Undoubtedly one of the biggest concerns of our decade is e-privacy – the more digital it gets the more it will raise our attention. It is true that from a general perspective privacy should be protected regardless of the means by which it is violated, however the volatility of our information laid out in the digital world has determined a specific regulatory process.
From the dawn of data protection brought by the 95/46/EC Directive to the present day, the European Union and, consequently, the member states have established a legal framework as to protect the digital side of our privacy.
Nevertheless, the amendments made in the legal framework regarding privacy are not causing adjustments solely to the privacy issue since now more than ever the regulatory process is a fine-tuning mechanism. The remaining question is whether the privacy adjustments have a radial effect on other domains and, if so, to which ones?
The Romanian e-privacy framework
As to respond to such questions, we could asses the current Romanian legislation on the unsolicited communications.
Law no. 506/2004 which implemented 2002/58/CE E-privacy Directive states that it is forbidden to make commercial communications unless the recipient expressly gave his consent to such notifications in advance.

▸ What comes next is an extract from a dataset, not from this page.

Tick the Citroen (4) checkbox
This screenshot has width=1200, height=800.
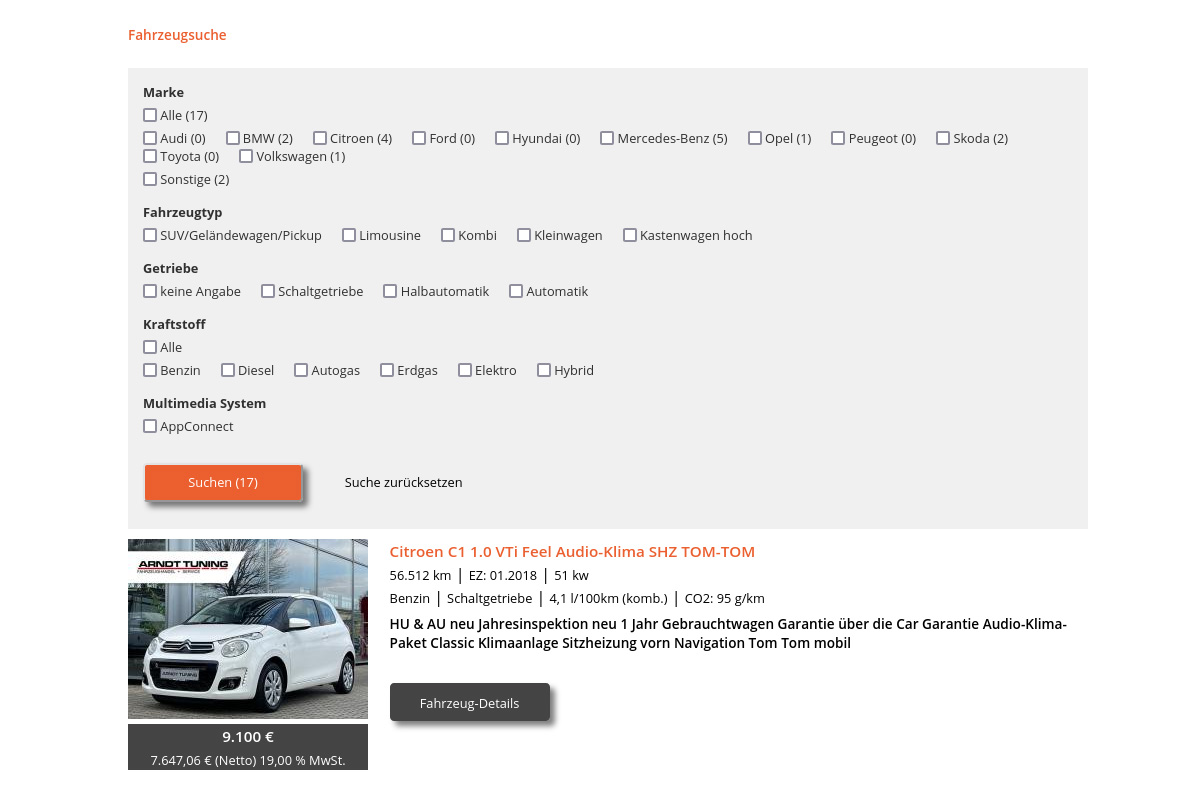[x=320, y=138]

A prior consent is not mandatory when, for instance, the e-mail is obtained directly from a customer when selling a product as to inform the customer about equivalent products.
This means that if a marketing company, for example, submits unsolicited marketing material via e-mail, the company is subject to a fine equivalent to approx. EUR 1.100 up to EUR. 22.000, according to the above mentioned law. Moreover, if the company’s turnover is higher than EUR 1.100.000 the fine could reach 2% of the annual turnover.

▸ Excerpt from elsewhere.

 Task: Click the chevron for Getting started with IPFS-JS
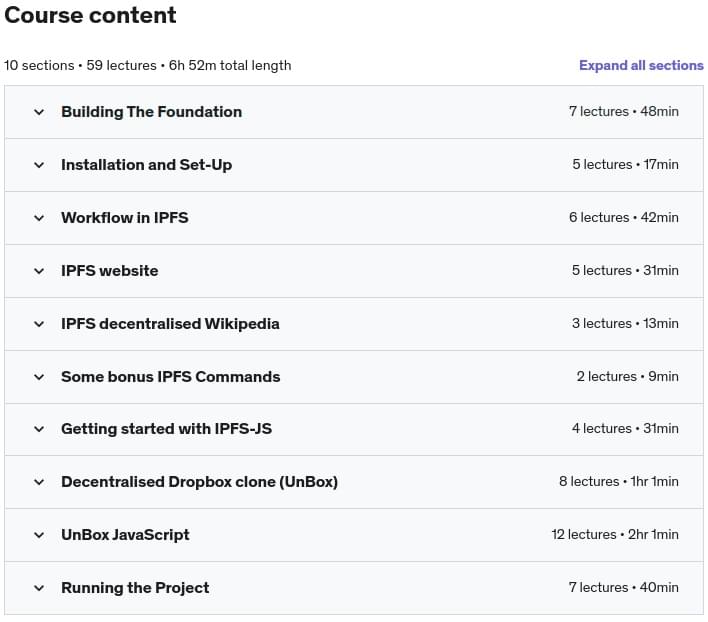click(x=39, y=429)
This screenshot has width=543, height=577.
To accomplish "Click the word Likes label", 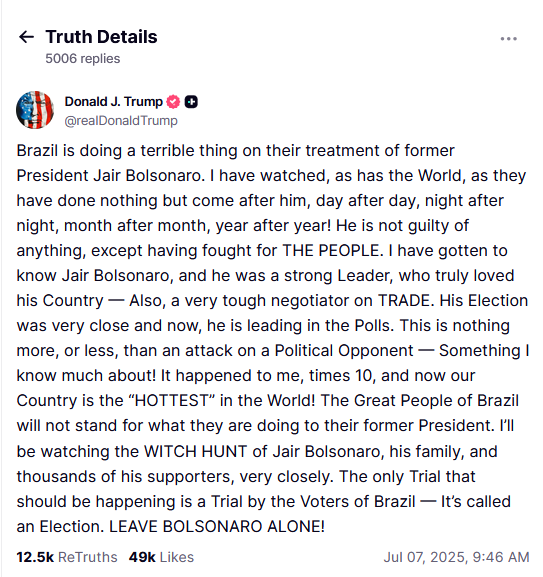I will pyautogui.click(x=177, y=557).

The E-privacy Directive did not explicitly provide the sanctions to be applied to such commercial communications and neither did the 95/46/CE Directive, allowing states to establish these legal coordinates.

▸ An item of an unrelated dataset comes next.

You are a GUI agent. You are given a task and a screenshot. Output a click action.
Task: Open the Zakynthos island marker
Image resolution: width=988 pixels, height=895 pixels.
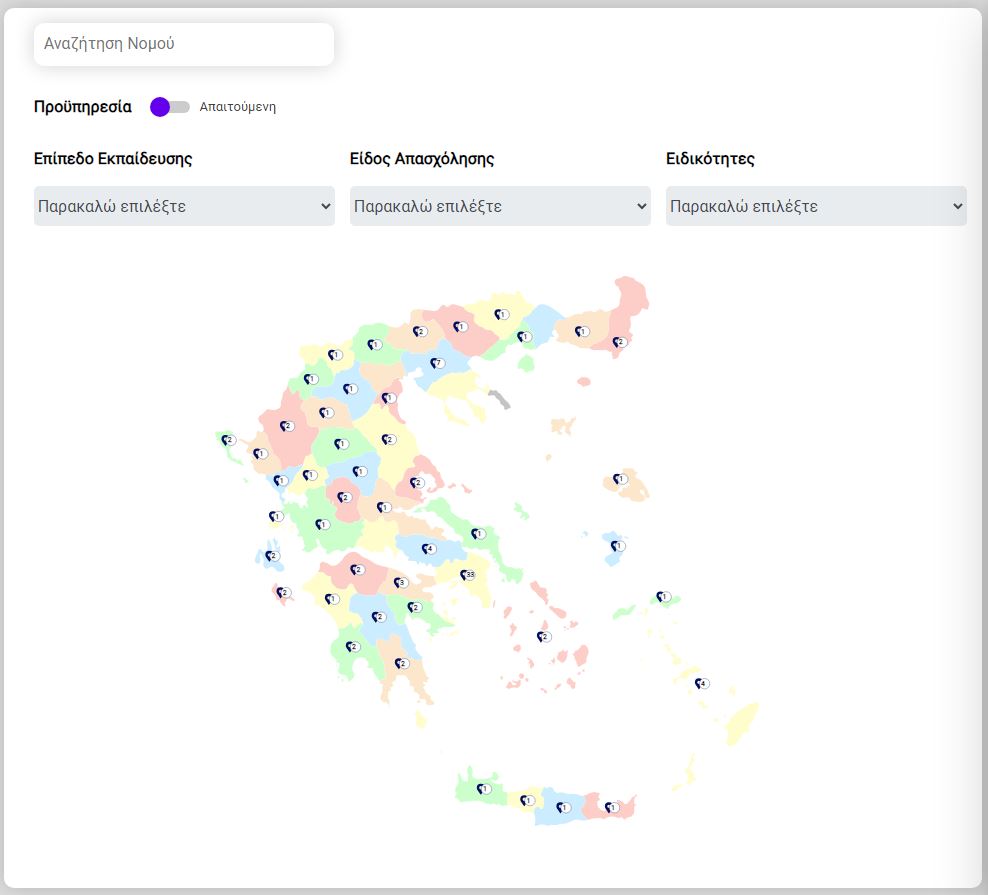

E-privacy Regulation proposal
The Regulation 2016/679 adopted by EU which shall repeal the previous Directive related to data protection intends to set a unified protection throughout Europe. Moreover, in January the European Commission has issued a proposal for a regulation specifically designed to regulate the privacy and electronic communications issues.
The main purpose of the proposed regulation is not to draw a ‘Digital Single Market’ as if it was missing, but in fact to efficiently control it. Privacy has already crossed its national borders a long time ago. It is interesting that in itself, the actual wording of its purpose – digital market – implies the overall implications of the European privacy idea.
So how does this affect other actors on this market, actors who represent a potential threat to those protected by the Regulation?
As it is evidenced in the Opinion 01/2017 issued by the Working Party, the choice for a regulation instead of a directive is welcomed because it brings consistency and clarity for supervisory authorities. Nonetheless, it is the company dealing with sensitive data that could actually benefit from this legal choice. The above-mentioned marketing company should have a better understanding of compliance since a ‘spam’ folder could have the same level of protection throughout the entire EU.
Although from a technical viewpoint the proposal is welcomed, such actors should not forget that stricter rules will soon enter force. Moreover, from a business perspective the risk of not properly assessing sensitive data operations both in a legal and a technical manner could turn out to be crucial in conducting one’s commercial activity.
A strong argument to these considerations could be the fact that the proposal provides infringement fines of the Regulation up to Eur 10.000.000.